Además de los honores ya logrados, Augusto adoptó otros títulos que confirmaron su autoridad y potestad tanto en el ámbito civil como en el religioso. Si bien formó parte de varios colegios sacerdotales, con la muerte de Lépido en el 12 a. C., Augusto ocupó el pontificado máximo, es decir, la máxima autoridad religiosa, sin abandonarlo mientras vivió. En calidad de pontífice máximo, pasó a presidir el colegio de los pontífices e intervino más directamente en la política y propaganda religiosa del Imperio. A esto se unía el carácter sagrado de su persona, que le relacionaba directamente con la divinidad.

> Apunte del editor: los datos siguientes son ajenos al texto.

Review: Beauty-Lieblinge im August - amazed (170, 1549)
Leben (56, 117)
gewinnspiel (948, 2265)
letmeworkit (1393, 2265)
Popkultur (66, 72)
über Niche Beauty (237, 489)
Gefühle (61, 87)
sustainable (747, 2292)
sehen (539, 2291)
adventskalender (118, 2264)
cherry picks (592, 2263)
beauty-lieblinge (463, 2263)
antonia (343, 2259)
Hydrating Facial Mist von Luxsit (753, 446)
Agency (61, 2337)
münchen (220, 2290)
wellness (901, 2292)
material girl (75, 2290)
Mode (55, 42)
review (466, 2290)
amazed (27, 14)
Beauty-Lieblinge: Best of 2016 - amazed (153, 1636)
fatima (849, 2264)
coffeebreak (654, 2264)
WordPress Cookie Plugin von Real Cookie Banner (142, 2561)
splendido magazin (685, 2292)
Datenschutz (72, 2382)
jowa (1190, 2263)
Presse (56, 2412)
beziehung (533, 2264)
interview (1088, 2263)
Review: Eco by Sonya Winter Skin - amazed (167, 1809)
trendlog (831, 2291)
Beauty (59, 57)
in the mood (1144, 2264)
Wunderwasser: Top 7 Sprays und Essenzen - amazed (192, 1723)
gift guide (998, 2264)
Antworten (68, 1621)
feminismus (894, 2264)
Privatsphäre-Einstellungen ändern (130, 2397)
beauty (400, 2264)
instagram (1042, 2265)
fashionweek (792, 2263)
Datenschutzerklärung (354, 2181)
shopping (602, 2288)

Más que oficiantes en los cultos, los pontífices actuaban como teólogos, y ante cualquier duda derivada de un procedimiento o conflicto religioso, su respuesta era tomada como norma. El pontificado máximo permitió a Augusto intervenir activamente en el desarrollo de la política religiosa revitalizando la vieja religión romana y frenando el desarrollo de los cultos orientales. Busto marmóreo de Augusto como pontifex maximus, s. I a. C. Museo de Arte Romano, Mérida.

En el 12 a. C., Augusto fue nombrado por el Senado curator legum et forum con el propósito de intervenir en la regulación de las costumbres y de la vida moral. Diez años más tarde, la aplicación de una serie de intervenciones sociales le permitieron ser nombrado pater patriae, esto es, padre de la patria como vigilante y benefactor de todo el Imperio romano.

Con Augusto la novedad religiosa de mayor relevancia fue el culto imperial, práctica de claros tintes políticos que, propiciada por las oligarquías urbanas romanizadas, se difundió rápidamente por todo el Imperio. Este englobó el culto a los emperadores muertos y divinizados, los divi, y el de los vivos, Augusti, así como el de las mujeres de los emperadores, las divas. Altar consagrado a Augusto, 27 a. C. Tarraco, actual Tarragona.

AUGUSTO Y LAS PROVINCIAS

Las provincias que quedaron desde el 27 a. C. bajo la administración imperial fueron gobernadas por legados imperiales de rango senatorial: un legado provincial con la máxima autoridad sobre todas las cuestiones de la provincia, un legado por cada legión y, en ocasiones, otros legados imperiales para la elaboración del censo o para colaborar en la administración de justicia.

La división de competencias civiles y militares no buscó sino impedir la concentración de poderes en cada provincia. En las provincias imperiales las funciones financieras pasaron a ser competencia de los procuradores provinciales, generalmente de rango ecuestre, quienes dirigían a un conjunto de procuradores con competencias más limitadas. Además, cada oficina fiscal dispuso de un equipo de expertos en contabilidad, generalmente hombres de condición liberta o esclava.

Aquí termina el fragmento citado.